TASK STATEMENT:
Please copy every line from the records below that contains the string "computer".

Saved entries:
----------

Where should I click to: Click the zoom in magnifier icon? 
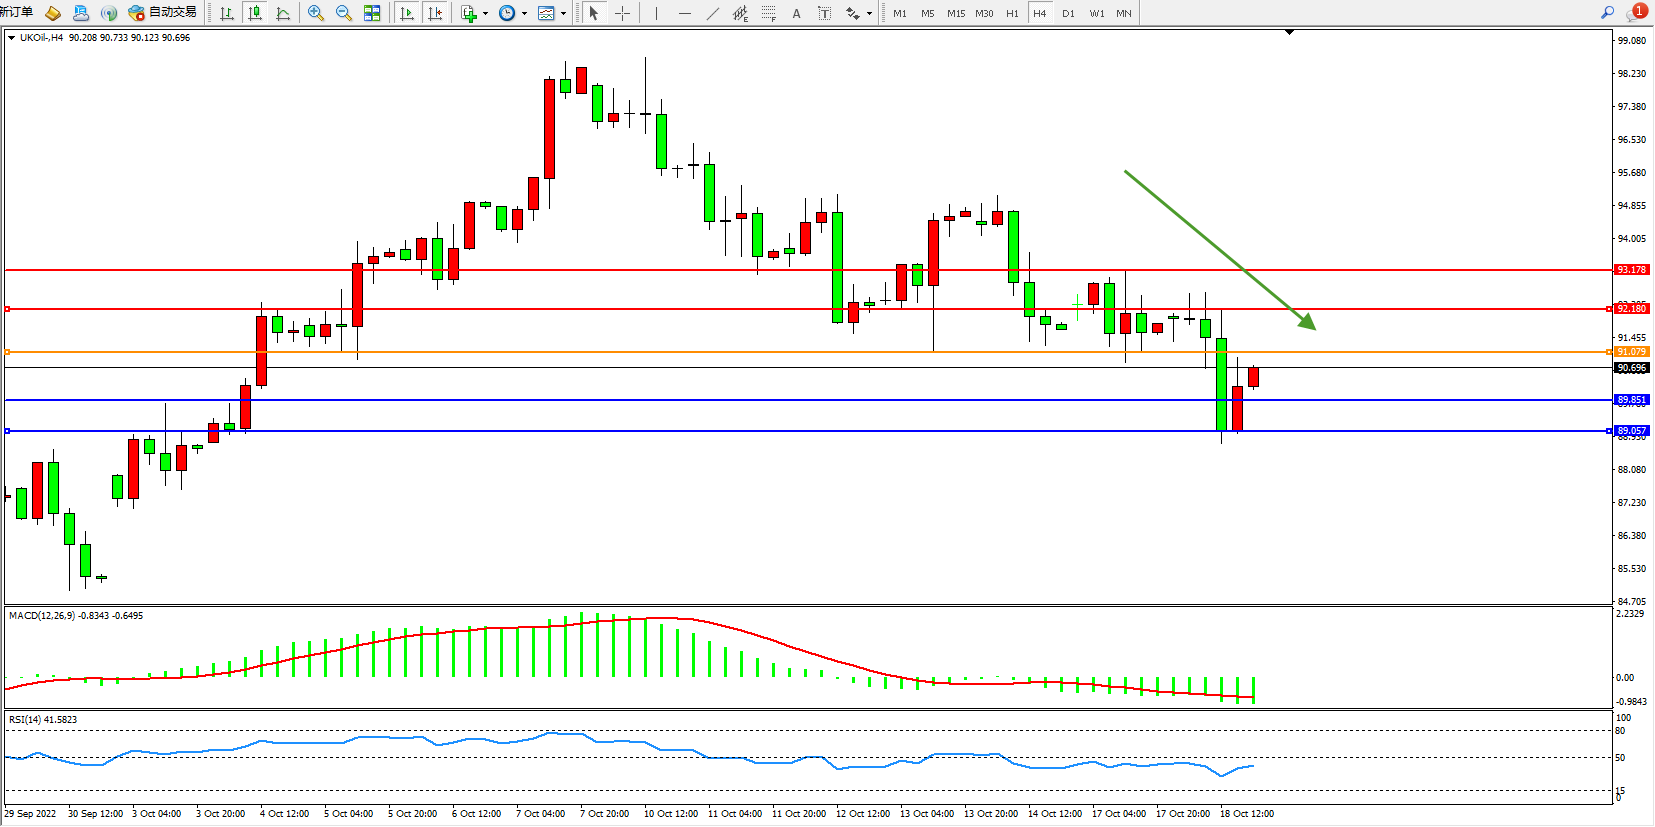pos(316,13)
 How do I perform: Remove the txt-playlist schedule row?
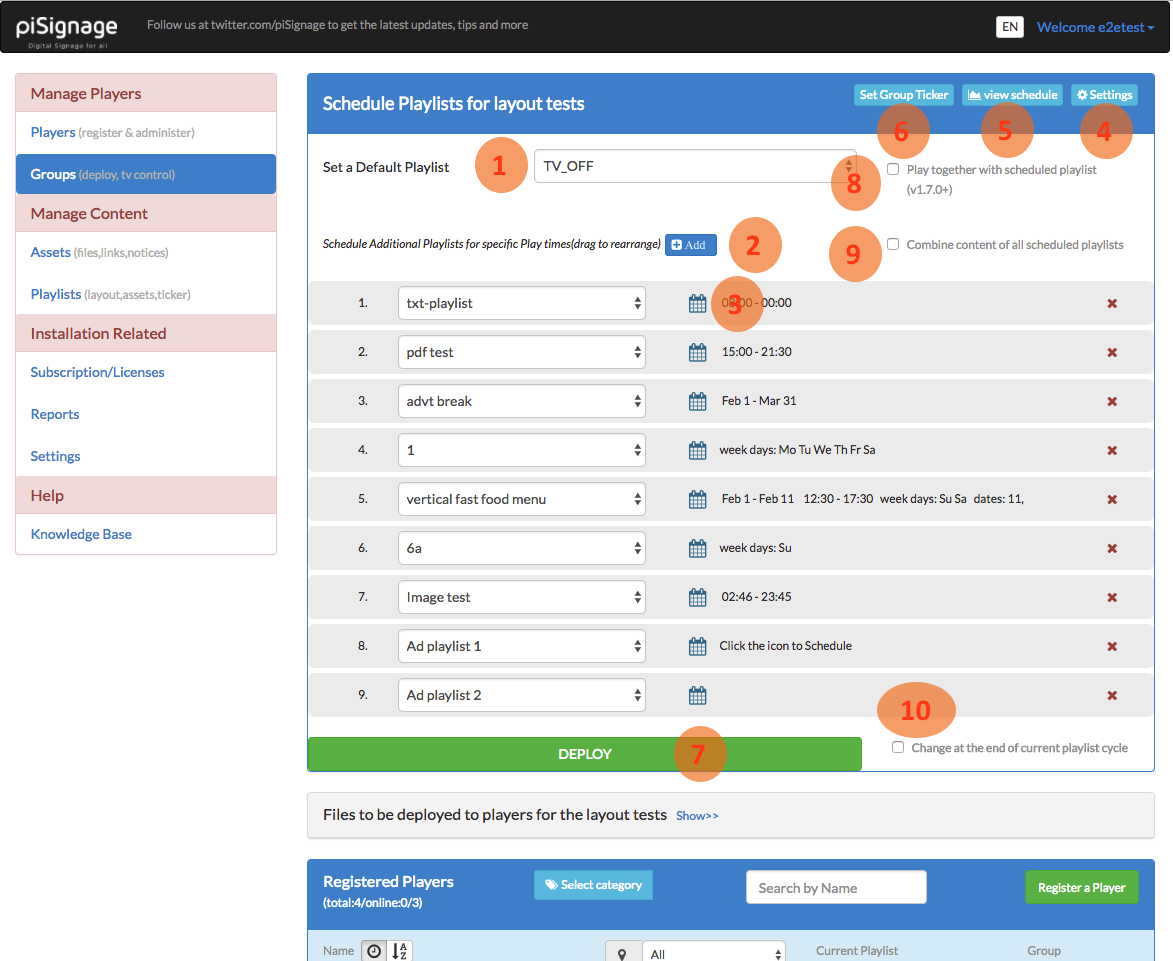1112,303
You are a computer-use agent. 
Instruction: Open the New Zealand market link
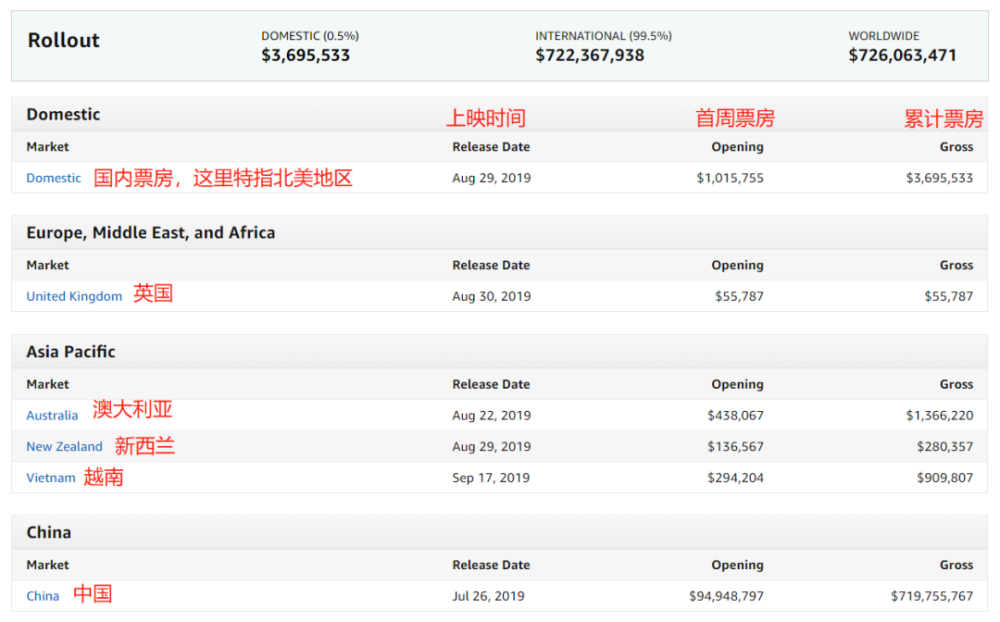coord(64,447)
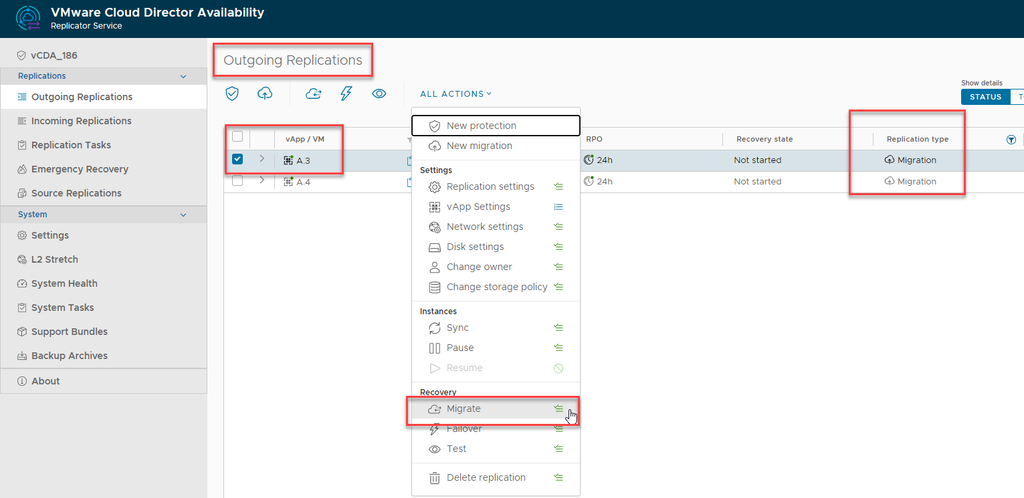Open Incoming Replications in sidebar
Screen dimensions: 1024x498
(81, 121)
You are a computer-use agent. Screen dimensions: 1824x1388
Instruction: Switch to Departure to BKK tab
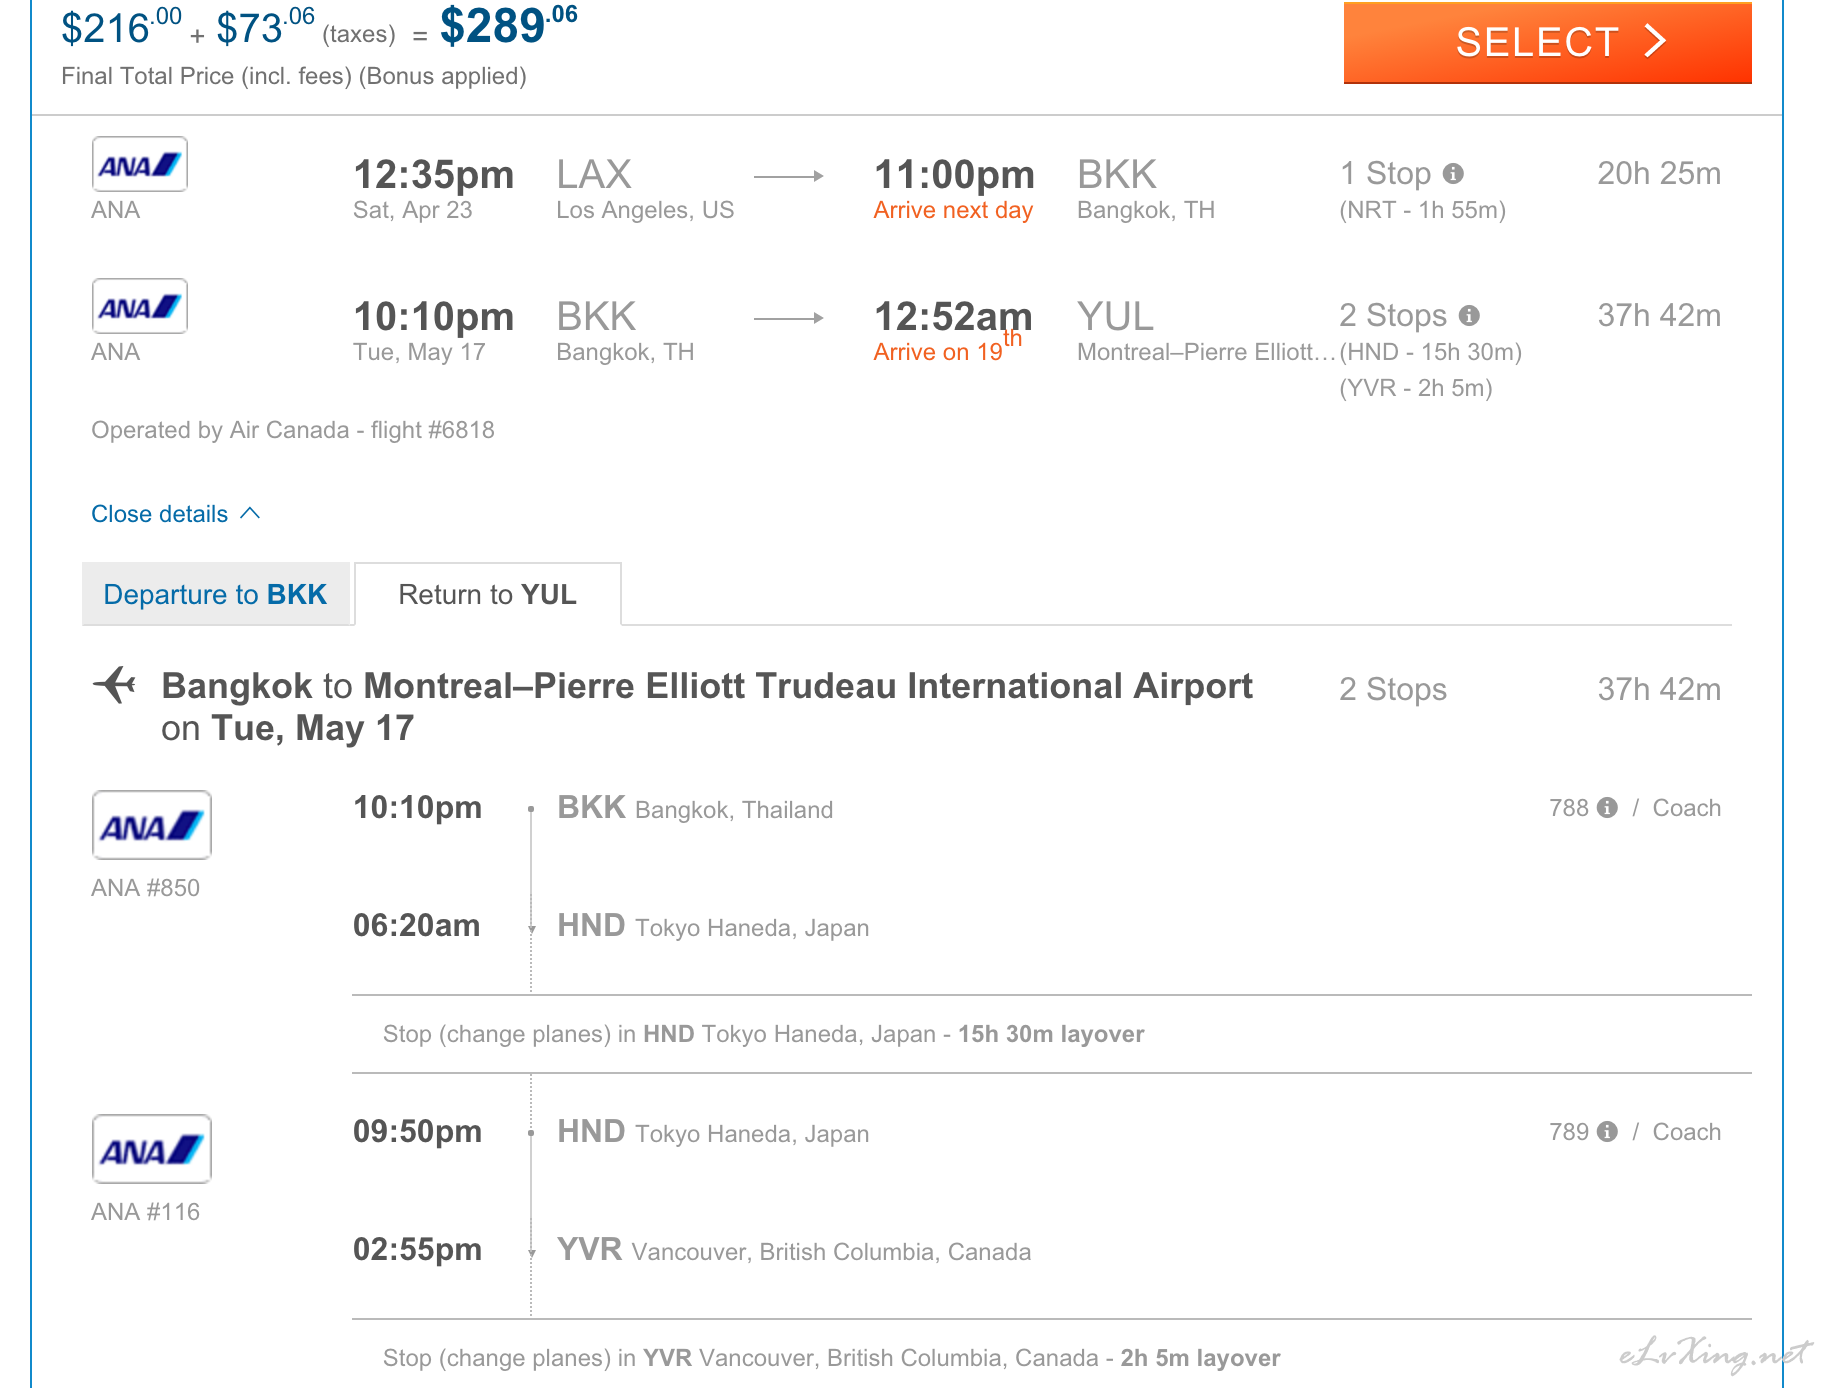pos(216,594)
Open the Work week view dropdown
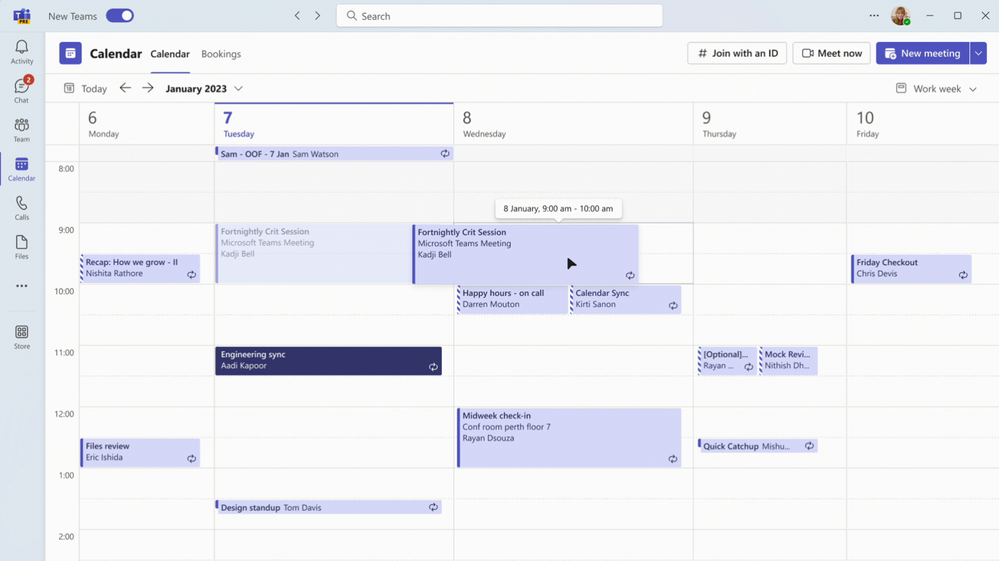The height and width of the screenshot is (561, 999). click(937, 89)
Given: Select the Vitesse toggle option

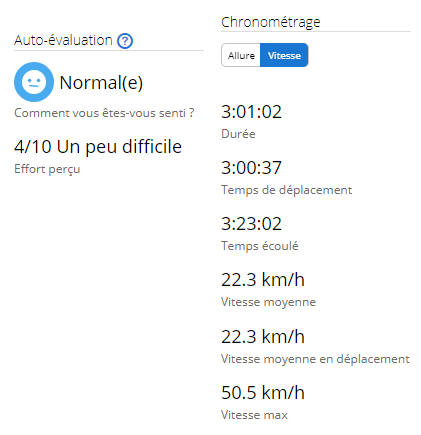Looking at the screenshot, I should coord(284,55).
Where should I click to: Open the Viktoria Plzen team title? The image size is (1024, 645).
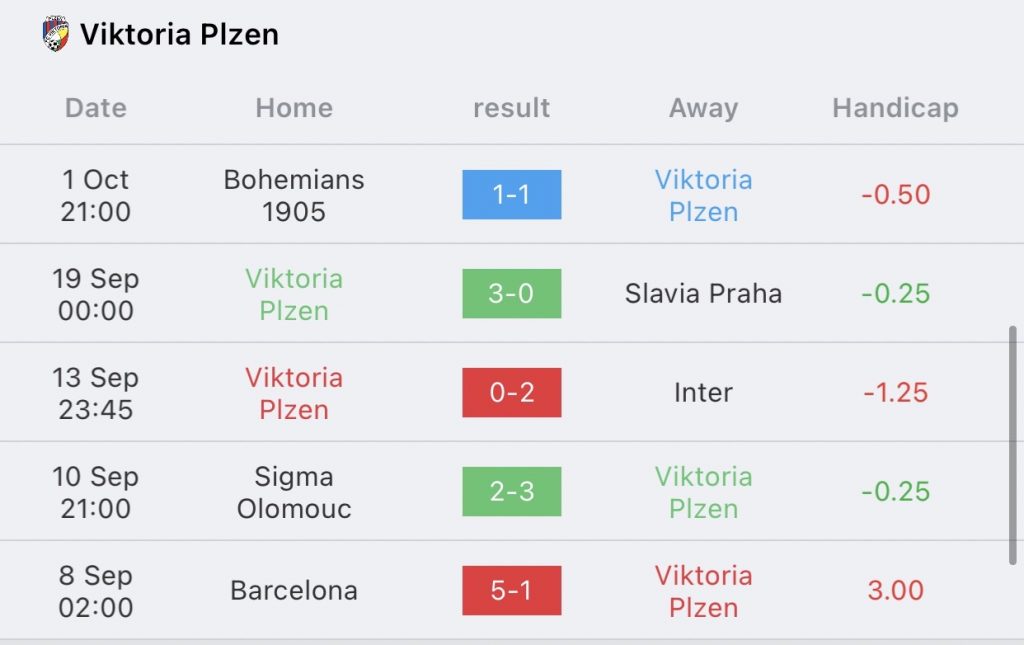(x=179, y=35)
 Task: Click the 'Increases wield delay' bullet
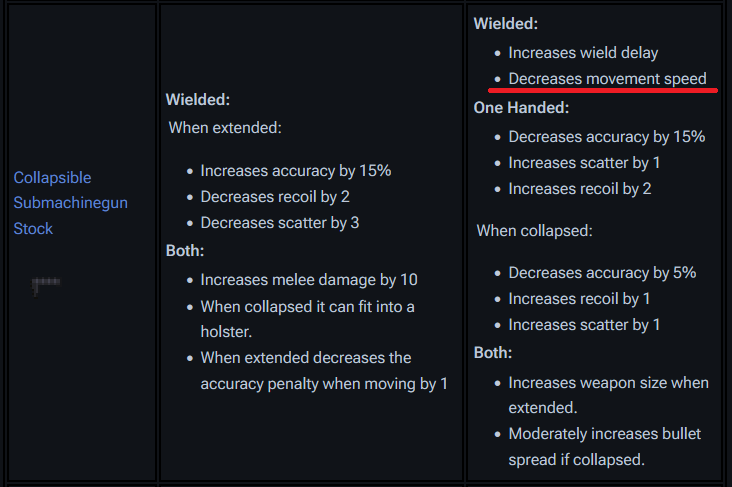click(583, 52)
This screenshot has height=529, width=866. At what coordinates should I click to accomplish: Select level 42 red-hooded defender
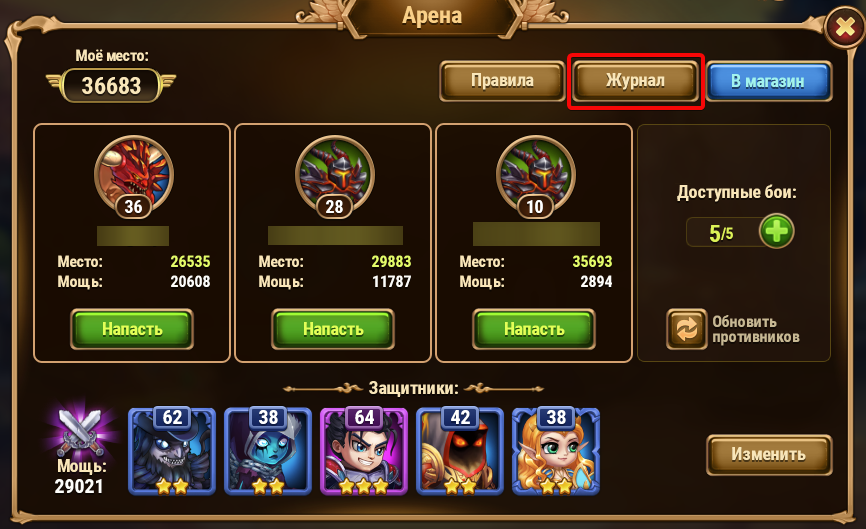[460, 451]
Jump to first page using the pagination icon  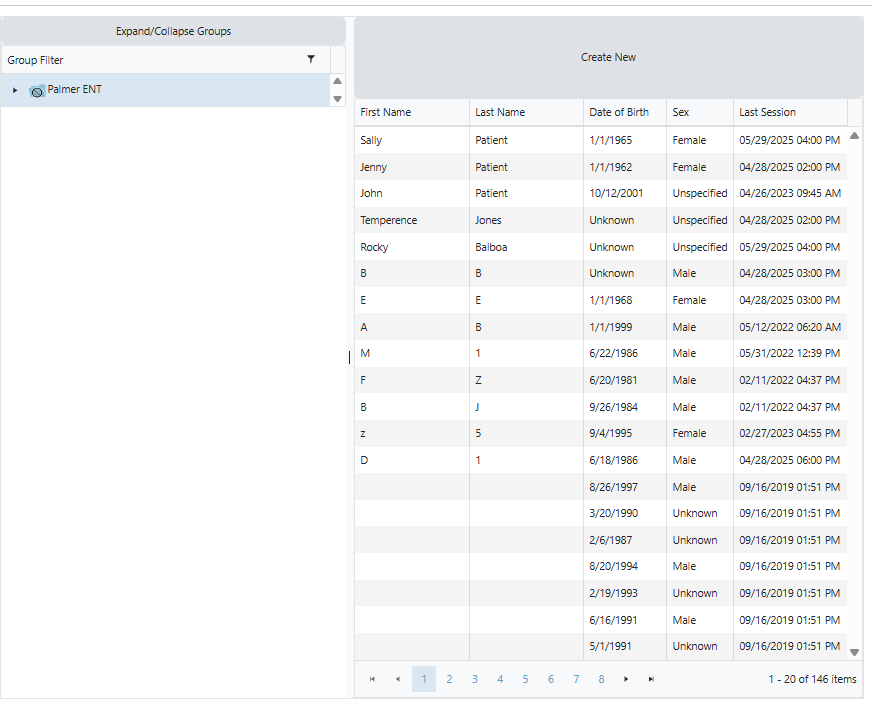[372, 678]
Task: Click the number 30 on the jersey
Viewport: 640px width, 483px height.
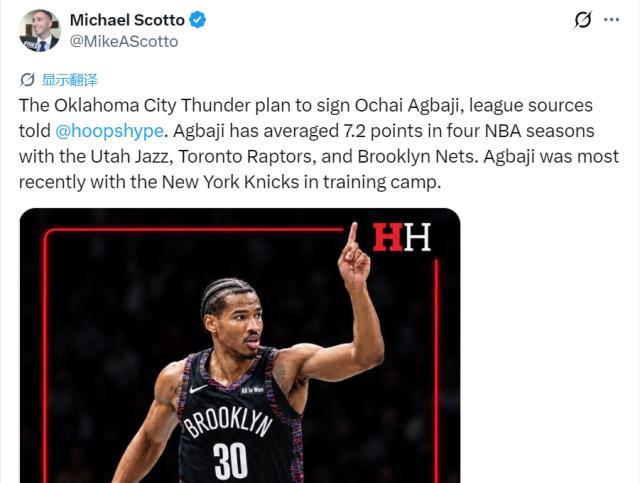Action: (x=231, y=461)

----------

RESPONSE:
You are a computer-use agent. 
You are a computer-use agent. Screen dimensions: 1824x1388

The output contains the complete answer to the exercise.